## Texte à lire
····················

Quatrième de couverture

 

Parce qu'elle vient d'avoir 50 ans et qu'elle est célibataire, Dorrit est devenue "superflue" et à ce titre, doit rejoindre l'Unité. Un appartement lumineux et confortable, agrémenté de micros et de caméras de surveillance, lui a été réservé. Un écran de télévision, mais pas de téléphone ni Internet pour communiquer avec l'extérieur....

En plus d'être logés, les résidents sont nourris, bénéficient de soins médicaux et peuvent consacrer leur temps au loisir de leur choix. Les nouveaux arrivants sont chaleureusement accueillis... avant d'être affectés à des groupes d'expérimentations médicales humaines.

Le corps de Dorrit ne lui appartient plus : à chaque instant on peut lui prélever un organe au bénéfice de ceux qui vivent à l'extérieur et qui sont encore "utiles". Tout est prévu dans le mondre détail. Sauf une rencontre qui va tout changer.

 

Avis et commentaires :

 

La Suéde offre décidément bien des facettes dans le domaine littéraire, elles avait déja un beau palmarés en littérature noire, en classique et en polar mais elle semble exceller aussi dans le domaine de l'anticipation et de la fiction avec ce premier livre de Ninni Holmqvist, un OVNI littéraire pour moi.

 

Dans la droite ligne d'Orwell et Bradbury, nous voici projeté dans une Suède (dont le modèle sociétal est si souvent donné en exemple) bien sombre où tout adulte de plus de 50 ans sans enfant, ni talent particulier, est basculé dans la catégorie des "superflus", immense réserve de cobayes humains versé dans l'expérimentation médicale et scientifique et  le réservoir le donatrices et donateurs d'organes à la tranche de population la plus utile et rentable ; les "nécessaires". Pire encore cela se fait dans la plus grande quiétude et connaissance de toutes et tous, c'est devenu un modèle normal de société. Les "nécessaires" consomment tout ou partie des "superflus" selon leur besoin et état de santé.

····················

## Données fournies

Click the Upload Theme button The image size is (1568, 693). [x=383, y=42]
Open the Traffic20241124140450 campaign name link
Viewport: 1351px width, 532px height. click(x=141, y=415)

····················

## Votre travail
(1) Traduisez en anglais cette phrase du texte sur le roman de Ninni Holmqvist : « En plus d'être logés, les résidents sont nourris, bénéficient de soins médicaux et peuvent consacrer leur temps au loisir de leur choix. »
(2) Rédigez la suite du texte sur le roman de Ninni Holmqvist, en partant de l'endroit où il s'arrête.
La liste fournie ne sert à rien ici.

## Corrigé
(1) In addition to being housed, the residents are fed, receive medical care, and can devote their time to the leisure activity of their choice.

(2)
C'est ainsi que nous allons suivre Dorrit, célibataire sans enfant, de son entrée à sa fin plus ou moins programmée. Tout est fait pour que la communauté de ces "superflus" se sente choyée, elle est pris totalement en charge (hébergement, nourriture, loisirs, sports) et se constitue une sorte de vie sociétale sur la durée de leur séjour (qui n'excède rarement pas plus de 3 ans) entre examens, essais, expériences, prélèvements d'organes (on les découpe ainsi par morceaux) et vie en communauté. Ces "superflus" deviennent des invisibles et sont proprement effacés du monde réel et des leurs.

Enfermée (certes dans de grandes zones pavillonaires toutes proprettes et arborées) et coupée de tout lien famillial, sociétal classique comme de tout repère chronologique, cette petite communauté se construit et Dorrit va même parvenir à se constituer un petit monde d'amis et d'affections qu'elle n'avait jamais connu auparavant. Des liens se créent (amicaux, amoureux sans tabou particulier) le temps de cette détention volontaire et par leur puissance et le peu de temps de vie restant, prennent des proportions qui risquent bien de mettre à mal ce petit modèle qui tournait jusque là. Restent aussi les souvenirs d'avant, le lecteur va ainsi découvrir l'histoire personnelle de Dorrit avec ses failles (un avortement, un amant) et ses échecs. 

Entre ses amies, Elsa, Petra, Alice, Majken et son amant / grand amour Johannes, les liens se tissent, fragiles, provisoires et l'échéance finale , joliment re baptisé "le don final", se précise pour chacunes d'entre elles. L'improbable aussi se produit avec la grossesse de Dorrit et bouleverse son destin, sa perception par les scientifiques et infirmiers l'encadrant  comme ses amitiés et son amour. Alors qu'elle voit dans la perspective de l'enfant et de son couple, une porte de sortie à son destin de "superflu", c'est tout le cynisme et la vacuité de "l'Unité" qui se dressent face à elle. Le lecteur voudrait tant croire à cette résurrection et la voir être ré introduite dans la communauté des hommes....

 

Fragilité des êtres, portraits de cette petite communauté si résignée à son sort, de sa vie quotidienne, des failles et des morceaux de vie de chacune, c'est un portrait toute en sensibilité avec une certaine notion de suspense que Ninni Holmqvist nous dresse. Mais aussi un réquisitoire contre une telle évolution de nos sociétés si attentives à ses conditions hygiénistes et aux progrés de la science pour la survie de ses composantes humaines.